Генерал–фельдмаршал Кюхлер не был удовлетворен результатом проверки. Он требовал все новых и новых фактов и доказательств, перед тем как принять решение. Ведь в случае промаха он рисковал слишком многим.
Прошло еще несколько дней. Как–то вечером по обыкновению подвыпивший Спасов вернулся злой, чем–то расстроенный. Завалившись на свою койку, он долго молчал, временами тяжело вздыхая. Однако начать разговор не спешил. Не торопился с расспросами и Никулин.
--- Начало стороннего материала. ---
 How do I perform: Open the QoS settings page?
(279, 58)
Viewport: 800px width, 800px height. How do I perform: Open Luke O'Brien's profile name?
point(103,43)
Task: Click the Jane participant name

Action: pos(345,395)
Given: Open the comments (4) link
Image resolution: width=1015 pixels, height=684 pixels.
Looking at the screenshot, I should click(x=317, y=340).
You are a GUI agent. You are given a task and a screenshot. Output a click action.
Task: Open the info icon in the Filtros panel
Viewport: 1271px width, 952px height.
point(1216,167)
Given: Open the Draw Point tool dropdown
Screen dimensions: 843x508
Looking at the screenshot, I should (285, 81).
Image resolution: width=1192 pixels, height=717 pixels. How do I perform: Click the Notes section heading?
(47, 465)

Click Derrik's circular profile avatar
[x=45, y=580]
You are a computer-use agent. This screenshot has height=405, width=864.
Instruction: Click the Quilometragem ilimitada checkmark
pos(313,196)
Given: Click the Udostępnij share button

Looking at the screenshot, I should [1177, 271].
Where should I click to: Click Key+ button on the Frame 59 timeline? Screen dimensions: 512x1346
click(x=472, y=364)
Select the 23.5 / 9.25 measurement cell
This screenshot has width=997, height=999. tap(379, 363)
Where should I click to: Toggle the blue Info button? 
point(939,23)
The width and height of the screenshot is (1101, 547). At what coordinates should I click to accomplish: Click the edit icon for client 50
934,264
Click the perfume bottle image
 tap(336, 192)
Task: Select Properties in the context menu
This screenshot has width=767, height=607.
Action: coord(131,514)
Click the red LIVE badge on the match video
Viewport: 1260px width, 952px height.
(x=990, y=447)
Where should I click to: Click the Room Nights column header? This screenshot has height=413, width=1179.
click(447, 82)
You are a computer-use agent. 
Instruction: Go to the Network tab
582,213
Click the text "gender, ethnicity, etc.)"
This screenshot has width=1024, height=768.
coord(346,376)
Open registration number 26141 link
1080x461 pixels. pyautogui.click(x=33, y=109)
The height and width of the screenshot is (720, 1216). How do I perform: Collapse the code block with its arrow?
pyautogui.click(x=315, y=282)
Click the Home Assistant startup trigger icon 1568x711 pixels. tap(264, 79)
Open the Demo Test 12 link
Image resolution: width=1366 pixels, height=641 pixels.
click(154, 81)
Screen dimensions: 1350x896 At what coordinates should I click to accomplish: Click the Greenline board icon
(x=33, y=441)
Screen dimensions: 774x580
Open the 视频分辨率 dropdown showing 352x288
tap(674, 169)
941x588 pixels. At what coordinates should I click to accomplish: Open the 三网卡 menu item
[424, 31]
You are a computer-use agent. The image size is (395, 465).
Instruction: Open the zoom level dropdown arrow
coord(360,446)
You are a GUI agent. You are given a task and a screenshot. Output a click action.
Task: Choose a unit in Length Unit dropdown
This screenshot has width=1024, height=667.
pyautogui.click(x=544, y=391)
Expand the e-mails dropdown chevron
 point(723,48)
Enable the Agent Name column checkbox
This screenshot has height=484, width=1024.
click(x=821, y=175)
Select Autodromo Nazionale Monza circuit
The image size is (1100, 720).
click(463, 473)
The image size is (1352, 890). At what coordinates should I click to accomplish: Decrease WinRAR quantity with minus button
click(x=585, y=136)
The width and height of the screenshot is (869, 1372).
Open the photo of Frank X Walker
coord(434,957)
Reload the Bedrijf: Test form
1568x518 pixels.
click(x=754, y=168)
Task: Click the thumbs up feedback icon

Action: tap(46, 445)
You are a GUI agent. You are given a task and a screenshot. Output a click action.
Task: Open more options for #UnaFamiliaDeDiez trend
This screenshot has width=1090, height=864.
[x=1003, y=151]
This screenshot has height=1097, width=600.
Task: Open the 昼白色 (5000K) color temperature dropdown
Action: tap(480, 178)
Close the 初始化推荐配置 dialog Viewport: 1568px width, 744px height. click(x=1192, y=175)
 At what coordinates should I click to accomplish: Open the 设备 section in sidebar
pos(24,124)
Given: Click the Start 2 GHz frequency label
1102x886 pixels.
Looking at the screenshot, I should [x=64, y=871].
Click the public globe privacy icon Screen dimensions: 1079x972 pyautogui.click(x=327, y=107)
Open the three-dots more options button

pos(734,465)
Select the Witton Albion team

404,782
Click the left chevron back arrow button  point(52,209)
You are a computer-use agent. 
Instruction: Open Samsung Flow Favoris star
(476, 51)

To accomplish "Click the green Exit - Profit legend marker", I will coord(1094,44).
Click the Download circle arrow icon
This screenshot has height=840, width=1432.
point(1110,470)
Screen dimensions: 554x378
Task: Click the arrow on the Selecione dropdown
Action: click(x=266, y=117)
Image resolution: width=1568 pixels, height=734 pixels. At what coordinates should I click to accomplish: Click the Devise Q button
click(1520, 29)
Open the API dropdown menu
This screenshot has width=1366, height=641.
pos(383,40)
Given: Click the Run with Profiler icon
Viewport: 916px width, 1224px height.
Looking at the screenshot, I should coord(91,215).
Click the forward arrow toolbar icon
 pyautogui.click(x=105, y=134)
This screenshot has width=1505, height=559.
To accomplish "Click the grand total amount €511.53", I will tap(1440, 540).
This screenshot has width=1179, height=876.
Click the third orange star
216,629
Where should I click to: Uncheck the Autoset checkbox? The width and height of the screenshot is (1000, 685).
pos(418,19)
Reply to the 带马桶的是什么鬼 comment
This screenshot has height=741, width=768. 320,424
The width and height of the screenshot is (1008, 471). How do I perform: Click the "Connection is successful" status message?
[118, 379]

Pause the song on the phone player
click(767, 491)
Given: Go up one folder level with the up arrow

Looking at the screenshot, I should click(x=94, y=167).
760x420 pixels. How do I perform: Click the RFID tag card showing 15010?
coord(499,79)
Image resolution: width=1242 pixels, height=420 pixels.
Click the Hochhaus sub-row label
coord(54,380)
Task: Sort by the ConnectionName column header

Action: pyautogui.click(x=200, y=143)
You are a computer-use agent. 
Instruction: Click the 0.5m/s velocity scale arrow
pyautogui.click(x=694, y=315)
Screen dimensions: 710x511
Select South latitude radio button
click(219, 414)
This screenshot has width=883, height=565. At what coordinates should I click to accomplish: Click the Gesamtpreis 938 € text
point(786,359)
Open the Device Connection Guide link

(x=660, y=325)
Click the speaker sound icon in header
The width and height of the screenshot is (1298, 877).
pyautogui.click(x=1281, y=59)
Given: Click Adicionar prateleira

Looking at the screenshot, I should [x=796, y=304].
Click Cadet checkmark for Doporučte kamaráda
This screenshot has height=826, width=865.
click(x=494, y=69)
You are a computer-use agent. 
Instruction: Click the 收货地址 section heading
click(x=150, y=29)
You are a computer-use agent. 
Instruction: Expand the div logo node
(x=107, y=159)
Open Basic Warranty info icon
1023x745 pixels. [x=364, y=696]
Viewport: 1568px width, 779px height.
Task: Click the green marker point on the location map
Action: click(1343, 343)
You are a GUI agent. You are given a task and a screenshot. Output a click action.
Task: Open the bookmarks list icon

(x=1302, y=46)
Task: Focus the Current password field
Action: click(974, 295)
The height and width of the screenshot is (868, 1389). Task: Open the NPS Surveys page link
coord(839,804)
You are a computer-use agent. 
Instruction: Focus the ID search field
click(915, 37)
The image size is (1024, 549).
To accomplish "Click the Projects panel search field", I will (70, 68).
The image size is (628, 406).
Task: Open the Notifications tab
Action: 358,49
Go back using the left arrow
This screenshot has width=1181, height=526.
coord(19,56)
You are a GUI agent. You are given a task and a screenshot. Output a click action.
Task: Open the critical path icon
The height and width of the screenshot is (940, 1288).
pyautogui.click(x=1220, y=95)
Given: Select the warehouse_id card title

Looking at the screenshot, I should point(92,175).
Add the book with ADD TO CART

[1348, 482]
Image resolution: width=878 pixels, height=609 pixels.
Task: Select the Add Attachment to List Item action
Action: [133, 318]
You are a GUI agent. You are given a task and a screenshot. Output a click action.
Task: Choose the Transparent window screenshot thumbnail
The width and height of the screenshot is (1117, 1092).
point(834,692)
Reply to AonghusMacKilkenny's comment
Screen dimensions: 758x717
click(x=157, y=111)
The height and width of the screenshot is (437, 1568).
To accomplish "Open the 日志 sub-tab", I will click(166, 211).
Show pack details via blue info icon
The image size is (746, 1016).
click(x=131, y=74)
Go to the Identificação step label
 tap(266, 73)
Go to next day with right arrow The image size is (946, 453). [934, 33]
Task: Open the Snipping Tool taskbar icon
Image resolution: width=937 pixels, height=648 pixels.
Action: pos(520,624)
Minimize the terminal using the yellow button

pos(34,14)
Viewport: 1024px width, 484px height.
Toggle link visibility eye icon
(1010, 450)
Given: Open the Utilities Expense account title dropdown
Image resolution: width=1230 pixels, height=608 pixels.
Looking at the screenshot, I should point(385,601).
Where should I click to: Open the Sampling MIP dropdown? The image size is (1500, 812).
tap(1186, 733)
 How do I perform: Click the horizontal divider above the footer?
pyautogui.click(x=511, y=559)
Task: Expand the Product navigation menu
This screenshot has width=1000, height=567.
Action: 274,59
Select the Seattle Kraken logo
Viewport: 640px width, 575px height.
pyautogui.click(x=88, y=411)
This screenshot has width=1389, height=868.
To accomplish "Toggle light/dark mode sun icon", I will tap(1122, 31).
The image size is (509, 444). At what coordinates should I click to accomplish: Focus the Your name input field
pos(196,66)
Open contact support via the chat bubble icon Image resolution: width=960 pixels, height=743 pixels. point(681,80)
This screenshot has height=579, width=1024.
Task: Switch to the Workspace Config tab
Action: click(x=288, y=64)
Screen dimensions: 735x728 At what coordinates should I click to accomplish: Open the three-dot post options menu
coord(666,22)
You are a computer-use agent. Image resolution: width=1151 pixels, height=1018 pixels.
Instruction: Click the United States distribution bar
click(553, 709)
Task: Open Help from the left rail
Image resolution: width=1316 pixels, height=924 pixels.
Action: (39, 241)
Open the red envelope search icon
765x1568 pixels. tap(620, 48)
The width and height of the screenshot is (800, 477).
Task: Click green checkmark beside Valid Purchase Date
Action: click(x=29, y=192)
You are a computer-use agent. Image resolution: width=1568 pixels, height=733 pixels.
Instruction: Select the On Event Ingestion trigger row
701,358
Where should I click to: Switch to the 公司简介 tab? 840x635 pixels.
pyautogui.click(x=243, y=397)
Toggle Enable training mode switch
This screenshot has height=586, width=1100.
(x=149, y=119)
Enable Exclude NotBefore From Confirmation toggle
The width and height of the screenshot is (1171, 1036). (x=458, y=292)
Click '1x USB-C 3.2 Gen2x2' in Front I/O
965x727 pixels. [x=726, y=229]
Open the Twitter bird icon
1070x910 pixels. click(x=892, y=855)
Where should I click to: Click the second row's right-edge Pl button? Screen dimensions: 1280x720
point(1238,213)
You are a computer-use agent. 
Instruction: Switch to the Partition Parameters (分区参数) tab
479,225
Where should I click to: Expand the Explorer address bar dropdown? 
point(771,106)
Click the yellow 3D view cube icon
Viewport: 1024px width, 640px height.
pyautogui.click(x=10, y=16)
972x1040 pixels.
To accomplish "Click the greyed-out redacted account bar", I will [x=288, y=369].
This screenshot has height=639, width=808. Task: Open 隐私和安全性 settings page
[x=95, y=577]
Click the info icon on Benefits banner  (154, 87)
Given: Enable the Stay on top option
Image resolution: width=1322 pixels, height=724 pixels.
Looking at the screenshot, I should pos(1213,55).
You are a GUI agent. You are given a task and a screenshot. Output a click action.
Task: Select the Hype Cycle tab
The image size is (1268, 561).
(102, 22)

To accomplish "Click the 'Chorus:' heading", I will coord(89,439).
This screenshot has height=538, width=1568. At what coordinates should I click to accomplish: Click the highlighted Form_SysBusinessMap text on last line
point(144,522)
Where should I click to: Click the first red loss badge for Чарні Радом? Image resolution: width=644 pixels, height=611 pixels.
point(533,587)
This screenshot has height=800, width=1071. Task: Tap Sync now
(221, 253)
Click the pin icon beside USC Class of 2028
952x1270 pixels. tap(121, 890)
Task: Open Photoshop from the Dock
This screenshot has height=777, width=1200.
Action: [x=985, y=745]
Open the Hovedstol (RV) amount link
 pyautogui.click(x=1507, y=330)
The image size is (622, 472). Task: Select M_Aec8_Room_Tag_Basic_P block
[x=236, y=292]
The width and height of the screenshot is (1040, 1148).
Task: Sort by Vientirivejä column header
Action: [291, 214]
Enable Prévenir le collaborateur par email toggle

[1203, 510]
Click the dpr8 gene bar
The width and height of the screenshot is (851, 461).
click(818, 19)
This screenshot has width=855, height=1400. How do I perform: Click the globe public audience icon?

Он сидел, читал роман «Камо грядеши» и делал вид, что полностью захвачен чтением и не замечает окружающего. А сам ждал, когда Спасов заговорит. Надоест же ему молчать. Не вытерпит. Так и получилось. Резко поднявшись с койки, Спасов прошелся по комнате и со злостью сказал:
— Сволочи! Никогда на них не угодишь. Хоть из кожи лезь, все равно для них мы «русише швайне».
— Кого это ты благословляешь? — поинтересовался Николай Константинович с невинным видом.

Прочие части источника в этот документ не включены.